Problem description =
In the records, take the lines from the one with "At what coordinates should I click to accomplish: Toggle" to the one with "point(15,13)", both included, and rewrite them as a numbered list. Leave out any blank lines.

Available data =
'''

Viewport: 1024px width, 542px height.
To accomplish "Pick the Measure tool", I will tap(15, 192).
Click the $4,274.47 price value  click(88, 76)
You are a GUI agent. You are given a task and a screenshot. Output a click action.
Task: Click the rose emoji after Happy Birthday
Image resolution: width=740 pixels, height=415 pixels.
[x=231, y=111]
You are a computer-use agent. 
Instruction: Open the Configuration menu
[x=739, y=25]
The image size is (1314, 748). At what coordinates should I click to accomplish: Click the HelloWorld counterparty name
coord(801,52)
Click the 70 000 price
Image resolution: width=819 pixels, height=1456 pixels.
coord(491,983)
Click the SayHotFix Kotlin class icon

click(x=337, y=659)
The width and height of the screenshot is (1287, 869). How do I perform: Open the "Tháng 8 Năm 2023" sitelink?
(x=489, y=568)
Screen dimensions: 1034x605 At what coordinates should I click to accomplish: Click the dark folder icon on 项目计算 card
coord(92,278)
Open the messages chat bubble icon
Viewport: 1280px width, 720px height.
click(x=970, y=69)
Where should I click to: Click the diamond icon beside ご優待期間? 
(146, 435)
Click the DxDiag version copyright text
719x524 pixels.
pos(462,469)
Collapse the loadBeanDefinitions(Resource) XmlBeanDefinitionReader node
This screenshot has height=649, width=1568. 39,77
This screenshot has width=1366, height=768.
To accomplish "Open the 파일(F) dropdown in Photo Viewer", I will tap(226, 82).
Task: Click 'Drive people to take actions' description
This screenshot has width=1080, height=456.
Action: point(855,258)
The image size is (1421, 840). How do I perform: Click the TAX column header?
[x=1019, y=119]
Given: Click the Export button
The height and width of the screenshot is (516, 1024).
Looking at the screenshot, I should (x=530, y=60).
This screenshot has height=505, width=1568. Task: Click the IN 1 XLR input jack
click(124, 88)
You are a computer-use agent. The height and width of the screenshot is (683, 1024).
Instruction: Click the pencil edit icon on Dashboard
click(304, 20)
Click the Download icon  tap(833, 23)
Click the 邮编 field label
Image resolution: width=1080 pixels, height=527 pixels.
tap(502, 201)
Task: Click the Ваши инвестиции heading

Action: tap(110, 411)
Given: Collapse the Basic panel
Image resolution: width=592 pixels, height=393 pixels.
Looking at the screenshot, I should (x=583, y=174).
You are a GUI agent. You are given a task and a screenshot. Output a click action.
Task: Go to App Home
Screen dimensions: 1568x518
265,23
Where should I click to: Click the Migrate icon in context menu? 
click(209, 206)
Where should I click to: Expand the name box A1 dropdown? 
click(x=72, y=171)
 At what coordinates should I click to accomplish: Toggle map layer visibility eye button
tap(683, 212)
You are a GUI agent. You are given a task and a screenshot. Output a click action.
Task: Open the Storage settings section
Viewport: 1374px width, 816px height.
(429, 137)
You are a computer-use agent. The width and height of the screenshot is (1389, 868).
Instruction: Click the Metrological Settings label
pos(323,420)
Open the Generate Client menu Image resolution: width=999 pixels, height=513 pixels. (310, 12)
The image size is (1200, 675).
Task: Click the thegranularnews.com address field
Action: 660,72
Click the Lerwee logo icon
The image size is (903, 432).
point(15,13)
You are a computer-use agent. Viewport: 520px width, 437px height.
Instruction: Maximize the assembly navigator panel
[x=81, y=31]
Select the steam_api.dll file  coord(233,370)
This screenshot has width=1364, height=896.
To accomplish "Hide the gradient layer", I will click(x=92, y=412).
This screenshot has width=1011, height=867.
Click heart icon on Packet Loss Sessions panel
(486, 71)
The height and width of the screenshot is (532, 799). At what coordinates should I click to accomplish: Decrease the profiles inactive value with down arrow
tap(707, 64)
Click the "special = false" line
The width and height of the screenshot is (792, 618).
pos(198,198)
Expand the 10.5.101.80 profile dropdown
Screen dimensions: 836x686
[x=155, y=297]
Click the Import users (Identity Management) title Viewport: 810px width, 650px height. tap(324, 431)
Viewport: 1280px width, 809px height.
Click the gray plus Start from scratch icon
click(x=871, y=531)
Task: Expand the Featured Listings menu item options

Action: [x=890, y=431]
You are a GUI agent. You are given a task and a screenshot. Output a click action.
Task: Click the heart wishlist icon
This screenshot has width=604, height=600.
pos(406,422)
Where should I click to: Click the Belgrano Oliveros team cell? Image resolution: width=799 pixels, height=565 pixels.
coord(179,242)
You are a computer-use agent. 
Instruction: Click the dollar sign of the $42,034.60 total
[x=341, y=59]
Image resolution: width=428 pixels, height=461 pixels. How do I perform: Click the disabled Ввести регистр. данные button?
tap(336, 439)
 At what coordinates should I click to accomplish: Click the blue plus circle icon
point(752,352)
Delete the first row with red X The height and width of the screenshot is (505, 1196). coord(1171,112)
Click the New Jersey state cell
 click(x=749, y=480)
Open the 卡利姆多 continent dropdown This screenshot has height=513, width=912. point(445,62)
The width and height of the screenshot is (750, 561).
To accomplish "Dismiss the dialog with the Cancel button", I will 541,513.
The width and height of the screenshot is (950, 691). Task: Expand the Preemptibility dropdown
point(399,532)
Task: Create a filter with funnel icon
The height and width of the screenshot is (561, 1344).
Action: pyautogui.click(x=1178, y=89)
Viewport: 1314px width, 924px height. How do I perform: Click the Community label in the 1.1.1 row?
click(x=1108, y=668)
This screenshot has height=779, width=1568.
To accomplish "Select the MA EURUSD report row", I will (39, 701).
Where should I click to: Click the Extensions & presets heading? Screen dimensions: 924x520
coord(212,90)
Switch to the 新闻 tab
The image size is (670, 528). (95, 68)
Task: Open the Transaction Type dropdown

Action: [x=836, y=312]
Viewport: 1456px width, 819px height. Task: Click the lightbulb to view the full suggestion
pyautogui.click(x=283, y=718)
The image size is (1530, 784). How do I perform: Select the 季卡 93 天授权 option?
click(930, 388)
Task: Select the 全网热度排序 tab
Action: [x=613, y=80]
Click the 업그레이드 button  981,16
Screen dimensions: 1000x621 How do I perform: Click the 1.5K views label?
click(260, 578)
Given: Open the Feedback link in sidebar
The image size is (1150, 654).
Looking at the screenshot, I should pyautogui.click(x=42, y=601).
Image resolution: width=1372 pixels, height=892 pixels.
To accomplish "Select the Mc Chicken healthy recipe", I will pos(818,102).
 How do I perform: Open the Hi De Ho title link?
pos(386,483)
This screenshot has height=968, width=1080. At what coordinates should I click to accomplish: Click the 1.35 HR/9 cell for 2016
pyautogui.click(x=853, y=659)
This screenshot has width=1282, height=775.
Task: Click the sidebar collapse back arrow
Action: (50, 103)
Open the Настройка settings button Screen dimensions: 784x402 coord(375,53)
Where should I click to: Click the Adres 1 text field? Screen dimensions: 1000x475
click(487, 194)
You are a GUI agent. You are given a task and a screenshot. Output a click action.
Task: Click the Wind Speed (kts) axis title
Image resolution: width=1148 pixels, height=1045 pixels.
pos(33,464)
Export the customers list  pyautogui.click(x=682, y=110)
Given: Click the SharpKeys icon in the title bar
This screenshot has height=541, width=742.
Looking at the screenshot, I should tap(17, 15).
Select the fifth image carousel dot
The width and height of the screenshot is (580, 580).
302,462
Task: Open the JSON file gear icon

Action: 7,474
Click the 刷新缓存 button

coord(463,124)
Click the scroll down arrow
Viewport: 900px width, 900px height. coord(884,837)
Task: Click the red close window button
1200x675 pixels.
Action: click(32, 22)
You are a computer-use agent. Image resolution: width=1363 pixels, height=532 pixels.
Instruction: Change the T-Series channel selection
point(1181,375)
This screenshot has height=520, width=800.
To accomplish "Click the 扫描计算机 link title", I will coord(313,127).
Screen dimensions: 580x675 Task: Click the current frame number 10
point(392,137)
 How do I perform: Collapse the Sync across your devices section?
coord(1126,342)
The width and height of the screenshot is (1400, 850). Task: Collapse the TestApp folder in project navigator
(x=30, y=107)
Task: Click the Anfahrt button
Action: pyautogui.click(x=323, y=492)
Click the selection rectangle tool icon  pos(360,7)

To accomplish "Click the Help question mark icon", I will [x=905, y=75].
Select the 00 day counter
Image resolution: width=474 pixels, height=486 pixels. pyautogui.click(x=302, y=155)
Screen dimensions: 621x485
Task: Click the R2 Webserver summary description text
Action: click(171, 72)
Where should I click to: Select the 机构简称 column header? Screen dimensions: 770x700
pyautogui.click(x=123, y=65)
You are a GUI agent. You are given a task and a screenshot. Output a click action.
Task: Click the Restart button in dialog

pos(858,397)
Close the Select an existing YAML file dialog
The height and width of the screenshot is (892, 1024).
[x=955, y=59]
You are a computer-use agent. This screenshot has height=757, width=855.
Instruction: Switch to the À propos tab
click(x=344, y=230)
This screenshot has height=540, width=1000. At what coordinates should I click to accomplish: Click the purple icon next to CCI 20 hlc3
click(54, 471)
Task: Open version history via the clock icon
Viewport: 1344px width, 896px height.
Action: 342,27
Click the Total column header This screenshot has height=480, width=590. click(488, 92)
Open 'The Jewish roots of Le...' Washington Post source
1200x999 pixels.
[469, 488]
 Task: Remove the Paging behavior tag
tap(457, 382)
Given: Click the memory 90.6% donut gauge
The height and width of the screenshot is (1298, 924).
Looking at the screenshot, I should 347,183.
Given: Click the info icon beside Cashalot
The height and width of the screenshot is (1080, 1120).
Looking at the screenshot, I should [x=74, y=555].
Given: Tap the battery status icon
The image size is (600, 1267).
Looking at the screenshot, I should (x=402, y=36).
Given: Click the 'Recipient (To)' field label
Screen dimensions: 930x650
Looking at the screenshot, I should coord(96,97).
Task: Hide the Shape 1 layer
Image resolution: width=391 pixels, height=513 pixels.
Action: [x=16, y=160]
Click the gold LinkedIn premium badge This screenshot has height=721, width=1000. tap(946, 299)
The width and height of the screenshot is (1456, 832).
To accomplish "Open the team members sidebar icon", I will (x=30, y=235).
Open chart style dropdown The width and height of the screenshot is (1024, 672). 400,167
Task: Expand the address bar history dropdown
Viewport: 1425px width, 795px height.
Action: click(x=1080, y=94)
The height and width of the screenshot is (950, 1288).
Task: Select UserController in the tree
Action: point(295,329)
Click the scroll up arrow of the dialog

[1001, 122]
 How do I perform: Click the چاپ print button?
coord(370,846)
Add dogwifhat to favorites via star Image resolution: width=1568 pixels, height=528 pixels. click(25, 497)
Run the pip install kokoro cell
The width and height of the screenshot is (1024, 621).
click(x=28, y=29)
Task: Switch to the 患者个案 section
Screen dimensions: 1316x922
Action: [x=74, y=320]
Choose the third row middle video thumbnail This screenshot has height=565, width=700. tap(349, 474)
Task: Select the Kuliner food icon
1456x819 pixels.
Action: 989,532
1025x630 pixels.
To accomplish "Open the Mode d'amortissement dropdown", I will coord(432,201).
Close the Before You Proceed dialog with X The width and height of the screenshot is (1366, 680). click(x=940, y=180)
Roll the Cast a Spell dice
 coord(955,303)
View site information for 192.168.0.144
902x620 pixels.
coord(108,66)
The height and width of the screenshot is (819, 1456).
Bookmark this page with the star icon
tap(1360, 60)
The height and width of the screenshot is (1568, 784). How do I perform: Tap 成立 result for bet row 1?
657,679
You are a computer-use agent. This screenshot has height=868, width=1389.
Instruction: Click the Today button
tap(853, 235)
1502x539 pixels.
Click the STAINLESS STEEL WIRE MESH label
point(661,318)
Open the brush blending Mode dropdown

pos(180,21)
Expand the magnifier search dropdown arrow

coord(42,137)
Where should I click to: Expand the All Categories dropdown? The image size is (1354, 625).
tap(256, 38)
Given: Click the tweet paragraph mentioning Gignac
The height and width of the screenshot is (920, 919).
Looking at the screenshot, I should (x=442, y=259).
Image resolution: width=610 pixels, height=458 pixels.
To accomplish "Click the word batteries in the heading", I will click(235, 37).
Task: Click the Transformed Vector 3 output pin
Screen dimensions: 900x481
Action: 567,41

'''

Exercise output =
1.  At what coordinates should I click to accomplish: Toggle map layer visibility eye button
2. tap(683, 212)
3. You are a GUI agent. You are given a task and a screenshot. Output a click action.
4. Task: Open the Storage settings section
5. Viewport: 1374px width, 816px height.
6. (429, 137)
7. You are a computer-use agent. The width and height of the screenshot is (1389, 868).
8. Instruction: Click the Metrological Settings label
9. pos(323,420)
10. Open the Generate Client menu Image resolution: width=999 pixels, height=513 pixels. (310, 12)
11. The image size is (1200, 675).
12. Task: Click the thegranularnews.com address field
13. Action: 660,72
14. Click the Lerwee logo icon
15. The image size is (903, 432).
16. point(15,13)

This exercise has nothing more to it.